Molto spesso è retorica. Ed è fumo. Perché nasconde e interpreta la verità storica o i dati storici in maniera benevola. Il giudizio deve essere critico, però è assolutamente necessario che le differenti religioni si formino, crescano, si educhino al fatto che appartenere ad una fede non significa dovere distruggere gli altri e trovare nella fede la giustificazione per la violenza e per gli orrori del passato. In passato queste cose sono state giustificate e sostenute anche, seppur non esclusivamente, da alcune religioni.
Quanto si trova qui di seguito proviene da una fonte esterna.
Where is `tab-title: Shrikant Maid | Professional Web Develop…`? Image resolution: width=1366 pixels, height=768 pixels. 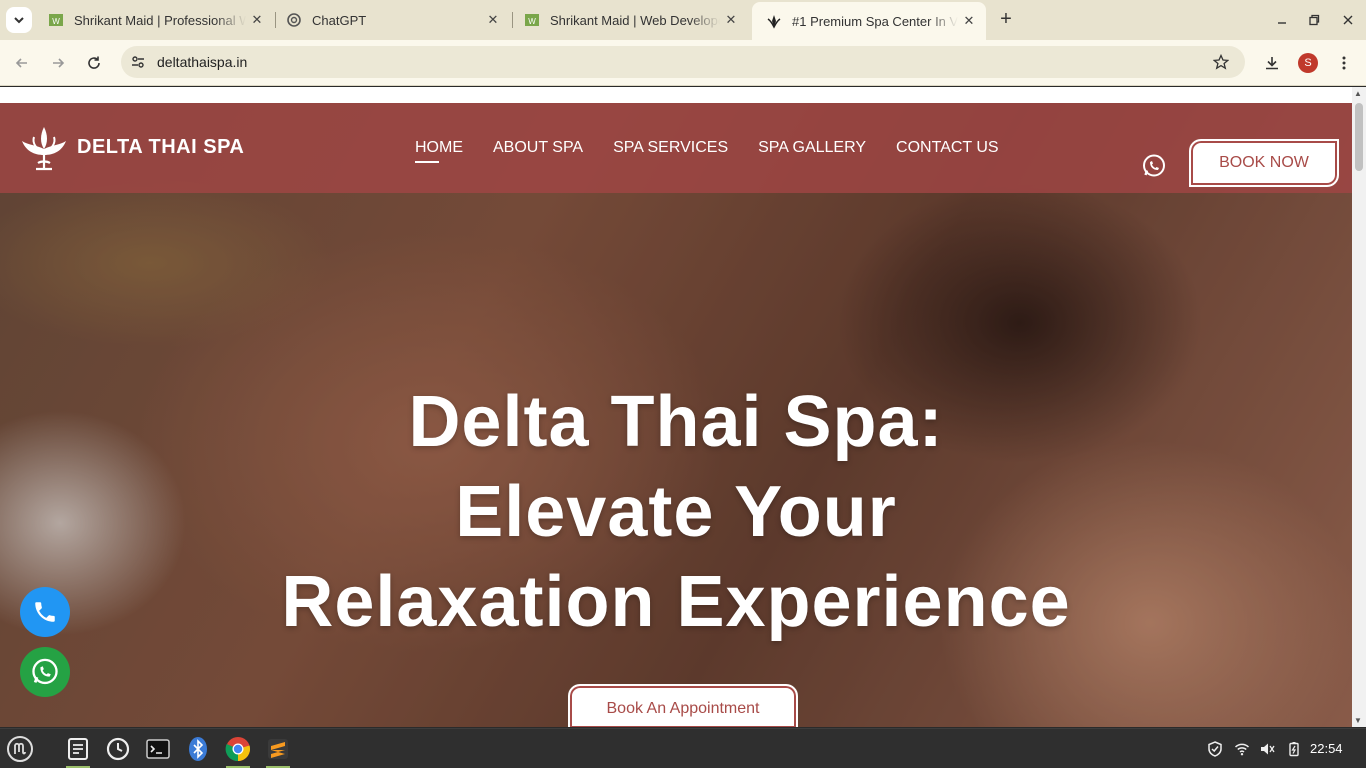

Il fatto che oggi ci sia una sorta di ripensamento sul modo di vivere la propria fede, è assolutamente importante. Non deve diventare retorica e cancellare, ma questo percorso di crescita va sostenuto e approfondito.
Lei è il Rabbino capo di una delle più antiche comunità ebraiche italiane ed europee: quella di Roma. L’antica Sinagoga di Roma, oltre che luogo di culto è anche un luogo della memoria, nel senso positivo e negativo. La memoria di un vile attentato terroristico, quello del 9 ottobre del 1982 che costò la vita a un bimbo ebreo italiano di due anni, Stefano Gaj Tachè, ma è anche stata il luogo di importanti visite di Capi di Stato e di Pontefici. Da questo punto di vista, cosa rappresenta ancor oggi quell’antica Sinagoga, non soltanto per la comunità ebraica ma per l’intera città di Roma?
Le posso fare un esempio a proposito di queste visite. La Sinagoga di Roma venne edificata in soli 3 anni, oggi ce ne vorrebbero 20, nel 1904 e inaugurata a fine luglio. Il giorno prima dell’inaugurazione, il Re d’Italia Vittorio Emanuele III venne, un pochino alla chetichella alle 8 di mattina, a visitare questo nuovo edificio. E in ricordo di quel fatto venne apposta una grossa lapide che sta all’interno della Sinagoga. Lo stesso re, diciassette anni dopo, esattamente un secolo fa, nel 1921, ritornò nella Sinagoga a inaugurare la lapide che sta fuori di essa, sul Lungotevere, che ricorda gli ebrei romani caduti nella Prima guerra mondiale, una lista molto grande. Fu una cerimonia molto solenne, venne il Re con Diaz, una cosa molto pomposa. Diciassette anni dopo lo stesso Re, Vittorio Emanuele III, è quello che firma le leggi razziali. Ed è molto interessante questa storia perché la Sinagoga di Roma è un monumento testimone della variabilità umana.